I’m sorry but that won’t do because I’m putting the cells inside an existing control: an NSMatrix (inherently included in the document view of an NSTable). I can’t make the table view accept a control in place of a cell. Even if that weren’t true, I’d still want to make a Cell to contain the functionality, which I would then wrap into a control of my own devising. And I assure you that the Table view is exactly what I want as my foundation and don’t want to roll a nearly identical (if less full-featured) class on my own.


then here is how to make this lightweight. and use whatever views or controls you think you need. NSviews can have subviews, NSTables are subclasses of NSView. NSTable can’t have Views as Cells, and Views are necessarily slower than cells anyway, if we populated a table with Views it would crawl. so what we need is, a view Only where we need to change values in the table. So if the controls are laid out the same in each Cell, the answer is simple:

subclass NSTable, fill it with imageCells. make a control hierarchy… a NSView of some sort with controls in it you should know best what you need here (we’ll refer to it as YourControlClass). keep track of the selected Cell and the ref to YourControlClass, in your table subclass. when there is a new selection in the table, take an image of YourControlClass’s view, and give it to the old selected imageCell, and move your view so that it superimposes the image of the selected cell.

this keeps the View Overhead down to a minimum, while still giving you the View hierarchy you need. it takes some work to manage, but its probably worth it. It also make it unnecessary to develop your own NSControl, from scratch


See http://www.stepwise.com/Articles/Technical/NSCell.html for why the above poster is wrong and obviously didn’t read the whole post.


So basic composite cells aren’t that big a deal if all you want is to draw. I got a custom cell with text field and image cells working fine. One thing I cannot figure out (but don’t need to do anyway) is to make the embedded cells behave as they normally would in a standard Cocoa control. For example, I cannot get the text field to be editable. Passing along a - startTrackingAt:inView: just gets a “NO” back right away. It would make me feel like I had a much better understanding of cells to be know how to do it. And something about table views (or table columns, I guess) – why do they copy and discard the cell they are displaying every time you click on one? That seems wasteful, but I suppose there must be a reason.

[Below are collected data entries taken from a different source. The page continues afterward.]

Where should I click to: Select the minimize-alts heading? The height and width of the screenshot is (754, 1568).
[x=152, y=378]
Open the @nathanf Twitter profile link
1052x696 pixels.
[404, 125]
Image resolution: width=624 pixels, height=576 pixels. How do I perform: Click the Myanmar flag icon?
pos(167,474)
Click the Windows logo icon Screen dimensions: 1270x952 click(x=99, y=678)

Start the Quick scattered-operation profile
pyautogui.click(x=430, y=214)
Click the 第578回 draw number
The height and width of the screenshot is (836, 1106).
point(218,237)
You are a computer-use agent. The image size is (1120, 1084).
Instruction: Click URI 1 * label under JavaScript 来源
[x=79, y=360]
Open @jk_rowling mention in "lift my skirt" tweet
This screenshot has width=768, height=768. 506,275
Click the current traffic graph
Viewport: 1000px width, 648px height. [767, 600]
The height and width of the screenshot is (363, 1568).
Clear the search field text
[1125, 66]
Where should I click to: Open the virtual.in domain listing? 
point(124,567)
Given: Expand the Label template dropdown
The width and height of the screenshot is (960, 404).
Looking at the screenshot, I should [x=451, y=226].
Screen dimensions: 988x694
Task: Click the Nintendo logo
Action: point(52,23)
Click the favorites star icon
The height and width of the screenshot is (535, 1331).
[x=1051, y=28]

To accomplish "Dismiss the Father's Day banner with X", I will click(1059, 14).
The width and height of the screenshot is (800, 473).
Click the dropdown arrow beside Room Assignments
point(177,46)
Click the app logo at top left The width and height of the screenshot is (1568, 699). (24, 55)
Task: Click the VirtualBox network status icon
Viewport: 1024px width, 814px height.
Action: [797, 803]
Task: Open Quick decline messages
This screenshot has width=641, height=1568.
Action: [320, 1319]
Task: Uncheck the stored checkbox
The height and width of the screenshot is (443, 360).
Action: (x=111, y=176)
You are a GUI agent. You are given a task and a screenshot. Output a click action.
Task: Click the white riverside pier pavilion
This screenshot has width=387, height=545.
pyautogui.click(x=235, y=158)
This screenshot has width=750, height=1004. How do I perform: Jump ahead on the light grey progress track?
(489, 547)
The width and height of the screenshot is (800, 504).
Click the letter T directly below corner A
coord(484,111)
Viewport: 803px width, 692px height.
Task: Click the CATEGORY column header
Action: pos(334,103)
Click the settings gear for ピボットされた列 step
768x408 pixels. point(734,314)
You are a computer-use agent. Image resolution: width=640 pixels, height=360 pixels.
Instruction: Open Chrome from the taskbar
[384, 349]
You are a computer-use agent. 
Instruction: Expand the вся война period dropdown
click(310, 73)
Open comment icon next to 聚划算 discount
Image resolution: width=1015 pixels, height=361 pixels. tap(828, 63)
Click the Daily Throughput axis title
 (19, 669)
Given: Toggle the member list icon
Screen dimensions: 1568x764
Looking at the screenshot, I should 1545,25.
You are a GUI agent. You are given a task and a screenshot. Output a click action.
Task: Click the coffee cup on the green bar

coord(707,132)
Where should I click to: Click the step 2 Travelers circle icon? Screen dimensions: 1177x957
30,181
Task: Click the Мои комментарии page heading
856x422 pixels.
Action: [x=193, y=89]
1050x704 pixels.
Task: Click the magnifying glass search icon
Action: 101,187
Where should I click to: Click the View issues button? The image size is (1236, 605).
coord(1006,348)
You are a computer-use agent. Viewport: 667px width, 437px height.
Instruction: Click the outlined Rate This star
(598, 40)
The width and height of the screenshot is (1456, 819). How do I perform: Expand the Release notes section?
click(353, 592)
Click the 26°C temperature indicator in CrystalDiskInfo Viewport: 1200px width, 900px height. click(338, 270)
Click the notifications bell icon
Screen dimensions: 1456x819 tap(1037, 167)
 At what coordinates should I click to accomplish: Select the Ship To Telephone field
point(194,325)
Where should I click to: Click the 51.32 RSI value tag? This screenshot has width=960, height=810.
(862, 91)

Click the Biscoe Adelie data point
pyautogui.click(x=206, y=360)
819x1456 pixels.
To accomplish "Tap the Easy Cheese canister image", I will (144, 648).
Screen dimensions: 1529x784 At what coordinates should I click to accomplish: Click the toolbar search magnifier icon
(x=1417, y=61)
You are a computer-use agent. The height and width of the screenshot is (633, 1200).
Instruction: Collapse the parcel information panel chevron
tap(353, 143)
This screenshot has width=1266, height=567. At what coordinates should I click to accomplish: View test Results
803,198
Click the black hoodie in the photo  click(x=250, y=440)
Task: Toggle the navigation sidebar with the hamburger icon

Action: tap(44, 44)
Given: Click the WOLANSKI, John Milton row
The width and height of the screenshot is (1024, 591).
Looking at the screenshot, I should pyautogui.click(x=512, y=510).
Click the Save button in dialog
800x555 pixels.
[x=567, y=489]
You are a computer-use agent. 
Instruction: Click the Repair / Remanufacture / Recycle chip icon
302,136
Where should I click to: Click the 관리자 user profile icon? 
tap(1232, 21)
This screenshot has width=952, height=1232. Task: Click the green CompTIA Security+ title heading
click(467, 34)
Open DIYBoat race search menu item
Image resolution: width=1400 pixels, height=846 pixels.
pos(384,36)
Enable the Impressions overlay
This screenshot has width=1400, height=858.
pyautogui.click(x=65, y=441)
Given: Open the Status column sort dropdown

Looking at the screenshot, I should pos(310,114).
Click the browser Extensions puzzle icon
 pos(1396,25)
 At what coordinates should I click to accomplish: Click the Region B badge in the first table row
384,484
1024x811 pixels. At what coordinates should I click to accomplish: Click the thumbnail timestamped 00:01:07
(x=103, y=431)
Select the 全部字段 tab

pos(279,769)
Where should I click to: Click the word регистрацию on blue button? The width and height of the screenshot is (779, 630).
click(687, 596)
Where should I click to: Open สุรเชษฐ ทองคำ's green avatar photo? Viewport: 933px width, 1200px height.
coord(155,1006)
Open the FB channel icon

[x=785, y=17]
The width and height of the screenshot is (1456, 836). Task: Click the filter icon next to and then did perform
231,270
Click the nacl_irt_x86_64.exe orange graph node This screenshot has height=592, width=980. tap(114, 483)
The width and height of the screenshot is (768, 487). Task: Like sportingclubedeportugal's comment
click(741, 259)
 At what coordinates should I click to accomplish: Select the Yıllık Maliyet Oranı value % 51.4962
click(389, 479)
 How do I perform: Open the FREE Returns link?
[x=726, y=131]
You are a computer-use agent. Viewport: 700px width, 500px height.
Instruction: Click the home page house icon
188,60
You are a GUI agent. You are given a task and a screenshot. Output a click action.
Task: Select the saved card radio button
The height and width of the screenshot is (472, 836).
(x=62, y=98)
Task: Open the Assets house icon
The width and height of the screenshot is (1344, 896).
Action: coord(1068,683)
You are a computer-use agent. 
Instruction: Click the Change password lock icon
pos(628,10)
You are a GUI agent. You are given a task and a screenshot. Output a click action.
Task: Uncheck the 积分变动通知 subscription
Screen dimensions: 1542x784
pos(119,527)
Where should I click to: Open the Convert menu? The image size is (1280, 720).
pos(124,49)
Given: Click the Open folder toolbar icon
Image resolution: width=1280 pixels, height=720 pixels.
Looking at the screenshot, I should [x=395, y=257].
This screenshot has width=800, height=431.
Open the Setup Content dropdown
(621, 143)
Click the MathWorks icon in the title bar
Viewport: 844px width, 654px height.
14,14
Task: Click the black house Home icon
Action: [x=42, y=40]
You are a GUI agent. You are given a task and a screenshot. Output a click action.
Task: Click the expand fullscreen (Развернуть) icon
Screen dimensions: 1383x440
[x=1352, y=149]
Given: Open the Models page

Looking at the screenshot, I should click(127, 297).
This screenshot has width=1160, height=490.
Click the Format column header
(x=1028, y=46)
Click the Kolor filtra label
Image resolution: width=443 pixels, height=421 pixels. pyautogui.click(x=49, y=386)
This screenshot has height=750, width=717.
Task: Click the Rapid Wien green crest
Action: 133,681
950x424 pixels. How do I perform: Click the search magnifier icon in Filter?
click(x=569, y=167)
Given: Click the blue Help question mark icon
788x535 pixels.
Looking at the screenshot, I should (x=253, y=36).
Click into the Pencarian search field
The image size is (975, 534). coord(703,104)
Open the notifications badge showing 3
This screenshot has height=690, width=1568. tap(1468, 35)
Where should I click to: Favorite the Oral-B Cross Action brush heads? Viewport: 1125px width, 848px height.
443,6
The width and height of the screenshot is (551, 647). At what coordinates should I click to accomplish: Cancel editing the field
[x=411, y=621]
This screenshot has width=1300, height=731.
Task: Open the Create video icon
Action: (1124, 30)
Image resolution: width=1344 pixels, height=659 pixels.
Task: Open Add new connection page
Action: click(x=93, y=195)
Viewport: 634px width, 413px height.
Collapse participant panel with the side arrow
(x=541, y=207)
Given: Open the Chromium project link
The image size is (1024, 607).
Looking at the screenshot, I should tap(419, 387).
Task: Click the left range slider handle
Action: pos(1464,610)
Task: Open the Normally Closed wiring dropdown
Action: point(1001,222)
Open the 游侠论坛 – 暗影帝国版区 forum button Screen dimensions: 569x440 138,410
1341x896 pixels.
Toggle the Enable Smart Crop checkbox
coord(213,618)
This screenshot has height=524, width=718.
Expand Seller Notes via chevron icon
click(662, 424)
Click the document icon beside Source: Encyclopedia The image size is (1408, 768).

As of such, the cell cannot initiate any editing, it can “capture” the mouse, but for textual editing, it relies on the control to send it editWithFrame:inView:editor:delegate:event:, and then it should bring up the field editor to do the actual editing (that is, it will add a new NSView (subclass) to its control view, which it will setup as first responder).

A am also puzzled by the need to copy the cell on each single mouse click – perhaps it’s something about being sure that the cell is the same during the click and potential drag (e.g. to create a drag image), and since cells are so lightweight ;) the implementor of the table view just did a copy instead of a retain…


Well I can report that I have successfully made the text in the interior cell sort of editable by passing the text editing messages on to the interior cell when the mouse location for the double click is within its frame. However, when editing, new text is drawn on top of the old text. I cannot select the text.

The text editing messages are odd. I probably need to learn more about the text architecture. I would have expected the text cell to find and negotiate with the field editor on its own, not to be told how to behave by some other object.

If I can even get this to work I have to figure out how to recover the new text. Perhaps the interior cell can send an action to it’s container cell which can forward it on in such a way that the table sends -tableView:setObjectValue: to the delegate, which can sort it out in some way. Might end up needing a smarter table view which understands composite cells and can send some information about the interior cell which was selected.